- **TASK DESCRIPTION**:
Below are some records. Retype exactly the lines from the one containing "Hirdetések (87, 942)" through the one containing "[Share on Pinterest] (246, 572)", both included, skipping every picture.

[Screenshot grounding data]
□ □ □
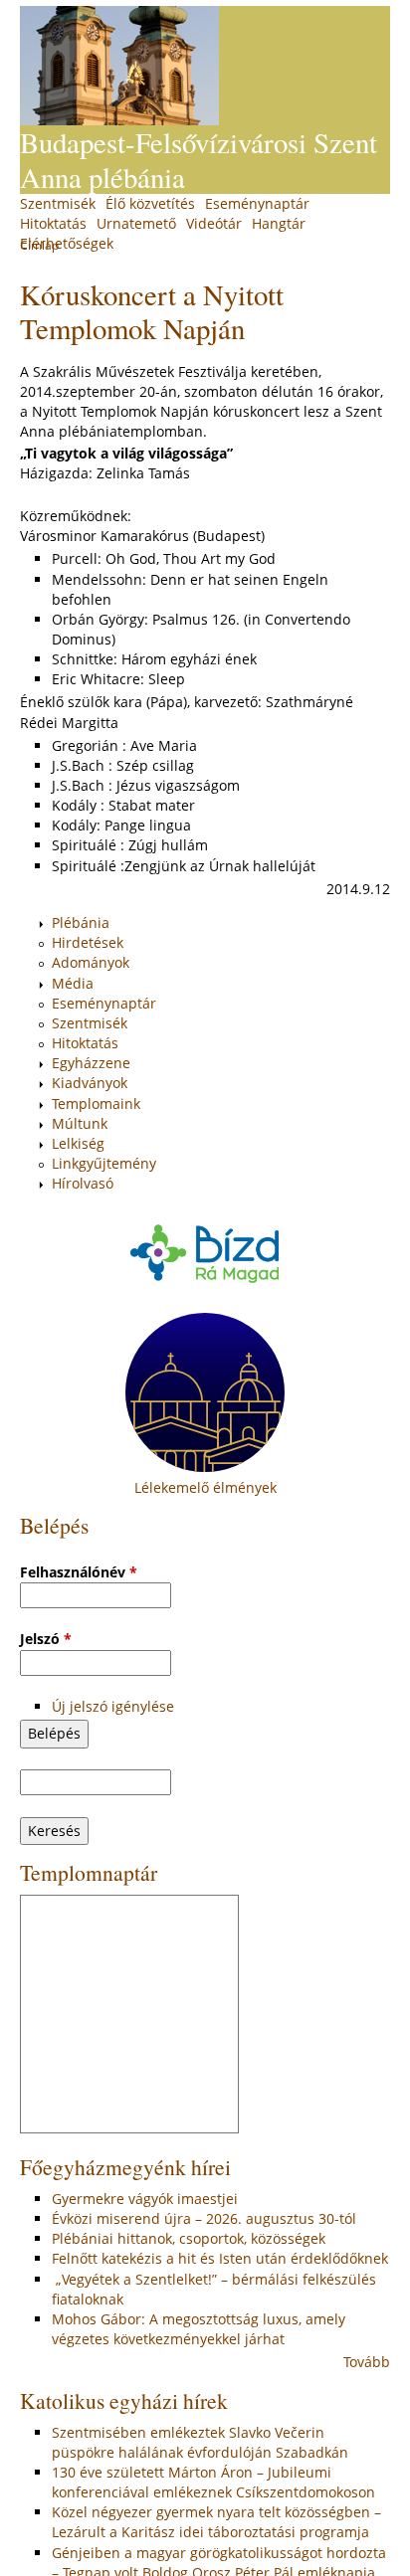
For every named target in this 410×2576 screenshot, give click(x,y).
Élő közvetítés (150, 203)
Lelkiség (78, 1143)
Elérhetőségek (66, 243)
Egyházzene (91, 1062)
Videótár (214, 223)
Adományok (90, 962)
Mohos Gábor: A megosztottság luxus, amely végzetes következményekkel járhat (198, 2328)
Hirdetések (87, 942)
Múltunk (79, 1123)
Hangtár (279, 223)
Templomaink (96, 1103)
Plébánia (80, 922)
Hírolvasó (82, 1183)
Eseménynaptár (257, 203)
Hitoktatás (53, 223)
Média (73, 983)
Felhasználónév (78, 1572)
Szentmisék (58, 203)
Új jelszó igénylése (113, 1706)
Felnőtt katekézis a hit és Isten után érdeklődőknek (220, 2258)
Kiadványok (89, 1082)
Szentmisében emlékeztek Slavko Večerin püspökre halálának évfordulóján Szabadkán (200, 2442)
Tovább (366, 2361)
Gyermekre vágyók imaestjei (145, 2198)
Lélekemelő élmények (205, 1487)
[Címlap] (119, 65)
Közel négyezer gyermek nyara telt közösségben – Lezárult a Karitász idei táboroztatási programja (216, 2521)
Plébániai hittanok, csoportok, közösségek (188, 2238)
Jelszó (46, 1638)
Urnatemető (136, 223)
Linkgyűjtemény (104, 1163)
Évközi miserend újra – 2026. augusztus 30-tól (204, 2218)
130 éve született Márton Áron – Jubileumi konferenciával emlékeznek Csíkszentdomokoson (213, 2482)
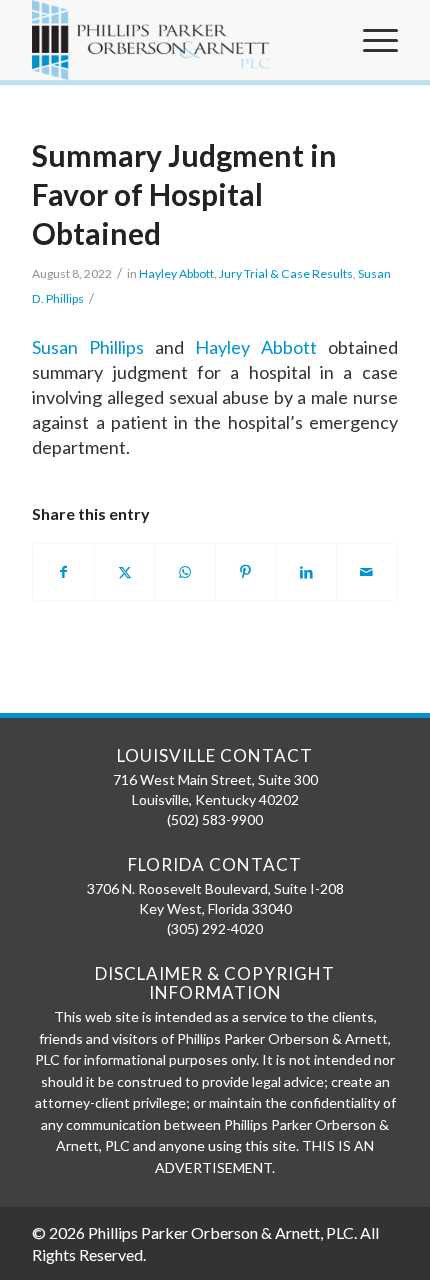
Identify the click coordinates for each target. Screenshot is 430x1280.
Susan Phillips (88, 347)
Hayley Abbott (176, 273)
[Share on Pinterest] (246, 572)
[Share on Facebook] (63, 572)
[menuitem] (370, 40)
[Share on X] (125, 572)
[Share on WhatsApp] (185, 572)
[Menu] (370, 40)
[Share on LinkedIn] (307, 572)
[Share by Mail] (367, 572)
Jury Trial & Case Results (286, 273)
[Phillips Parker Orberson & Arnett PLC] (178, 40)
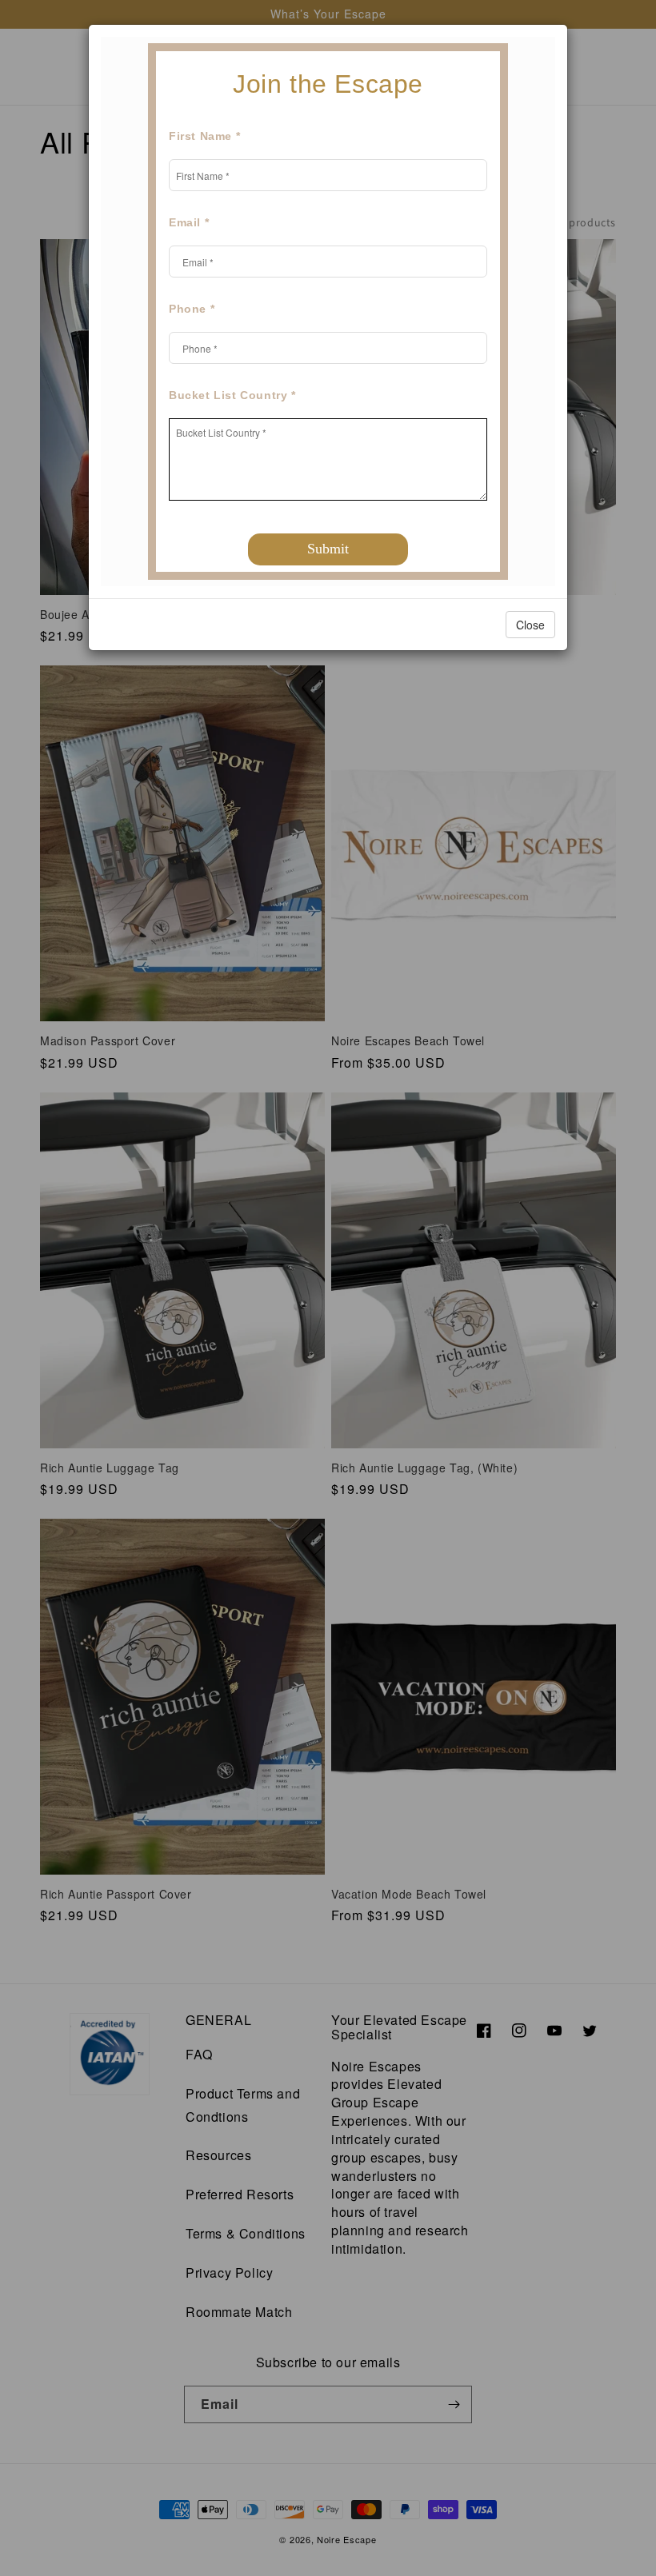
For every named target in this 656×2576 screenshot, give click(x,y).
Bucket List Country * (232, 395)
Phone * (191, 308)
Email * (189, 222)
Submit (328, 549)
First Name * (204, 136)
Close (530, 625)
□ □ □
- **ANSWER TO THIS PROBLEM**:
Hirdetések (87, 942)
Múltunk (79, 1123)
Hangtár (279, 223)
Templomaink (96, 1103)
Plébánia (80, 922)
Hírolvasó (82, 1183)
Eseménynaptár (257, 203)
Hitoktatás (53, 223)
Média (73, 983)
Felhasználónév (78, 1572)
Szentmisék (58, 203)
Új jelszó igénylése (113, 1706)
Felnőtt katekézis a hit és Isten után érdeklődőknek (220, 2258)
Kiadványok (89, 1082)
Szentmisében emlékeztek Slavko Večerin püspökre halálának évfordulóján Szabadkán (200, 2442)
Tovább (366, 2361)
Gyermekre vágyók imaestjei (145, 2198)
Lélekemelő élmények (205, 1487)
[Címlap] (119, 65)
Közel négyezer gyermek nyara telt közösségben – Lezárult a Karitász idei táboroztatási programja (216, 2521)
Plébániai hittanok, csoportok, közösségek (188, 2238)
Jelszó (46, 1638)
Urnatemető (136, 223)
Linkgyűjtemény (104, 1163)
Évközi miserend újra – 2026. augusztus 30-tól (204, 2218)
130 éve született Márton Áron – Jubileumi konferenciával emlékeznek Csíkszentdomokoson (213, 2482)
Identify the click coordinates for each target. Screenshot is 430x1280.
Susan Phillips (88, 347)
Hayley Abbott (176, 273)
[Share on Pinterest] (246, 572)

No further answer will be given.